New York Film Festival selection committee undergoes changes under new director


Kent Jones, Director of NYFF at Alice Tully Hall, Lincoln Center

Kent Jones, Director of NYFF at Alice Tully Hall, Lincoln Center. Photo: Emilyn Teh.

In the second year of Kent Jones’ tenure as director of New York Film Festival (NYFF), there have been changes to the selection process — including the introduction of a documentary category, a new method of selection and a redefined selection committee. During a “Meet the NYFF selection committee” panel in late September, members of the committee addressed these changes at the Film Center Amphitheater, Lincoln Center.

NYFF, North America’s second oldest film festival after the San Francisco International Film Festival, began in 1963 with a mandate to introduce American audiences to world cinema. Today, public donations, ticket sales, membership dues, and corporate sponsorships fund the festival. Unlike the Tribeca Film Festival, also held annually in New York, there are no awards and juries for the 17-day NYFF, which was attended by more than 60,000 people this year.

According to Karl Bardosh, associate arts professor at New York University, NYFF is significant, in a world oversaturated with film festivals, because it provides an overview of  important filmmakers and trends. “Often the most important one [film] from Cannes is also invited to the New York Film Festival,” he said, referring this year to Jean-Luc Godard’s first film in 3D “Goodbye to Language.”

Jones is a film critic whose work has appeared in The Village Voice, Cahiers du Cinema, LA Weekly, and Sight and Sound. He still actively contributes to Film Comment, where he is deputy editor. Jones got involved with NYFF in the late 90s, after he helped program a NYFF series and caught the attention of his predecessor, 25-year-old veteran Richard Peña, who asked him to become associate director of programming. Jones eventually became a member of the selection committee and has been with NYFF since, except for a stint as executive director of the World Cinema Foundation, which concentrates more on films from Third World countries.

“I loved [Humphrey] Bogart and some of the newer movies and it became something that was really important to me a very long time ago,”said the 54-year-old Jones in an interview after the panel. He is also a screenwriter and director who has collaborated with director Martin Scorsese  on documentaries for many years — including “A letter to Elia,” a documentary on director Elia Kazan that won a Peabody award.

Jones said that he did not set out with an agenda for change, but that it evolved organically. “Richard and I are good friends but we are different people, and so it is inevitable that we make different decisions and handle the question of selections by the group differently.”

One change is the stronger emphasis on documentary, and a new category, “Spotlight on Documentary,” which included 15 documentaries this year.
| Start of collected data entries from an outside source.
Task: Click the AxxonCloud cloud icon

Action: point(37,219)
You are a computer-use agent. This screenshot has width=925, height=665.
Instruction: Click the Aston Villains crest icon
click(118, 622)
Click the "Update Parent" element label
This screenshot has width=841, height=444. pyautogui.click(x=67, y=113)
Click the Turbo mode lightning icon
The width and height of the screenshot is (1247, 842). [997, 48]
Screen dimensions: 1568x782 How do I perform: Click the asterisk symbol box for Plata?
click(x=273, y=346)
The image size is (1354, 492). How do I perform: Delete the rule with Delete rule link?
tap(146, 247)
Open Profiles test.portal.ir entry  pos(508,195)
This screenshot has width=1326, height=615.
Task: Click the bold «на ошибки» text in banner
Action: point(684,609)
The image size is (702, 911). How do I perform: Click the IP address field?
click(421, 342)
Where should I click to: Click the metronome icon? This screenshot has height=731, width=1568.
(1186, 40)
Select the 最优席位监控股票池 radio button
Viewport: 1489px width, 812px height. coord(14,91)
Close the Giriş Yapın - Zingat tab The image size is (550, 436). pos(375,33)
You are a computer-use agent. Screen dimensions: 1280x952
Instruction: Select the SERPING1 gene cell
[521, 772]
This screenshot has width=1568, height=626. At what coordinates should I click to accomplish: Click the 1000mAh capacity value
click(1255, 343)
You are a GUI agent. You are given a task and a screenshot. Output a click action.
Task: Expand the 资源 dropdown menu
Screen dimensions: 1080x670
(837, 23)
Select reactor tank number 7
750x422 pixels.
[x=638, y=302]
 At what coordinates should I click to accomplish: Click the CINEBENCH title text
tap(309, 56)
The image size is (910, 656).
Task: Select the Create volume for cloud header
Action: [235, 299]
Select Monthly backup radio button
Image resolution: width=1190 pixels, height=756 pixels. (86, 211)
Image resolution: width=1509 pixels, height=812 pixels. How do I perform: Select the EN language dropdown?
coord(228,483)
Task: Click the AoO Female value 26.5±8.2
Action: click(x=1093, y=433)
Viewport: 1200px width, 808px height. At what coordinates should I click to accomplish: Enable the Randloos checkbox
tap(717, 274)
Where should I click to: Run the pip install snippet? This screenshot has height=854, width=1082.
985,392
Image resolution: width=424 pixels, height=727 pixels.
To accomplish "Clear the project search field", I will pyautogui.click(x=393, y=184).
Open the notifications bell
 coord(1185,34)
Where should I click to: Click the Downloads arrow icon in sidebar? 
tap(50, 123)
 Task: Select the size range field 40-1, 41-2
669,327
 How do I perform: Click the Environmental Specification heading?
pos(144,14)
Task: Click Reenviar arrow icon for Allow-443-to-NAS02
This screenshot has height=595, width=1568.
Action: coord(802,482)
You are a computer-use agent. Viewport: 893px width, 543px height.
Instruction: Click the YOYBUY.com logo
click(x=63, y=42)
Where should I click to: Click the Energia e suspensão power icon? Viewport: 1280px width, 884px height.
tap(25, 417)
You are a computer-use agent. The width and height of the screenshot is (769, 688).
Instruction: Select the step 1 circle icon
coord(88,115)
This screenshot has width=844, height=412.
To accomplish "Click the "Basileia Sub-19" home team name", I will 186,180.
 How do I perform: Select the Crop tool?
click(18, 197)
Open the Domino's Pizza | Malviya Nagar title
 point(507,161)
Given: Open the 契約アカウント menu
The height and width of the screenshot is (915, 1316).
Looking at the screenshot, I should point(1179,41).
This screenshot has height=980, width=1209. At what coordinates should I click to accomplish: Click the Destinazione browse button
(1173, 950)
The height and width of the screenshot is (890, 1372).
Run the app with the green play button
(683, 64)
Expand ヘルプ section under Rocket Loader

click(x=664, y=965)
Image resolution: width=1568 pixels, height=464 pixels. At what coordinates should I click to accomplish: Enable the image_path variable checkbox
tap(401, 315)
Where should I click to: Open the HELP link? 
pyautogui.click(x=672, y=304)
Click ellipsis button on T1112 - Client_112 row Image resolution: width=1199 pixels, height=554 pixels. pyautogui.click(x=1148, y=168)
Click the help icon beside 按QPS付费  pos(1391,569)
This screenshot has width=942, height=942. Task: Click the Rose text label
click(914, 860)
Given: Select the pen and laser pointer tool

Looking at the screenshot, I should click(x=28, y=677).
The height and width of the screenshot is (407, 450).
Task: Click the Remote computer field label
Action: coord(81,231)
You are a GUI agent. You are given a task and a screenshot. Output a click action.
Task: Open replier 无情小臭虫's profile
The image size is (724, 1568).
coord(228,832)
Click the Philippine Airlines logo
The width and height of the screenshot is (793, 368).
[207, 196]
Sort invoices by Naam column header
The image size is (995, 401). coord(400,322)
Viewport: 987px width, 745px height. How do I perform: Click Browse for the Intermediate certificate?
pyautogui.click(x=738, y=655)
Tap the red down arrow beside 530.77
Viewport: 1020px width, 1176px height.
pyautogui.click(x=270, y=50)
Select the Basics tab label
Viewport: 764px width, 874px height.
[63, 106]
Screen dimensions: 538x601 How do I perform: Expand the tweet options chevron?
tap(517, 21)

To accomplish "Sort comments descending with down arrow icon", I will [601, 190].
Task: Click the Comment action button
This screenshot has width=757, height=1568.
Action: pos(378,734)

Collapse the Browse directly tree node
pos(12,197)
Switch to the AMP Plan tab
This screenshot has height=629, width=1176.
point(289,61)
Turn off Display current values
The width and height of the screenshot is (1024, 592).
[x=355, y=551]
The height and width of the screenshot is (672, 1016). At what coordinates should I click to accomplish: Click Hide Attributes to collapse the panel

Two additional documentaries – Laura Poitras’ “Citizenfour” about Edward Snowden, and Nick Broomfield’s “Tales of the Grim Sleeper” about a South Central Los Angeles serial killer – were also included on the otherwise heavily fiction-based “Main Slate” category, which consists of 31 films.

Another change is the method of selection, which has gone from a simple majority to a consensus. In an interview after the panel, Marian Masone, a senior programming advisor who has been with the NYFF for 30 years and is also on the selection committee, said, “We come to a consensus to include the film, even the people who didn’t like it have to agree to include it. I’d much rather see a film I don’t particularly like or get but a few of my colleagues are really passionate about than everyone just saying ‘that’s alright.’” Approximately 2,000 applications were submitted for consideration this year, according to the press office.

Masone said that the core mission has remained the same since before she joined NYFF. “There are no themes. It has always been – what are we seeing out there in the films that speak to us on a different level? The audience trusts in what we think are good films and they may disagree but they trust us.”

The composition of the selection committee has also changed under Jones leadership. In the past, there were three staff members and two rotating members who sat on the board for three-year terms. Now, Amy Taubin, contributing editor to Film Comment and Sight and Sound, is the only rotating member and Jones has no intention of removing her when her term is up. “She and I will talk about it when she is ready. I certainly won’t bring it up as I really love working with her,” he said. The remaining two members of the selection committee are New York Times contributor Dennis Lim and Film Comment editor-in-chief Gavin Smith.

NYFF is not market-oriented like Cannes Film Festival, Toronto International Film Festival and Los Angeles Film Festival, Bardosh said. “It [NYFF] is really a showcase for outstanding quality internationally, encouraging American filmmakers to attune themselves to the most important film makers – both emerging and the great ones.”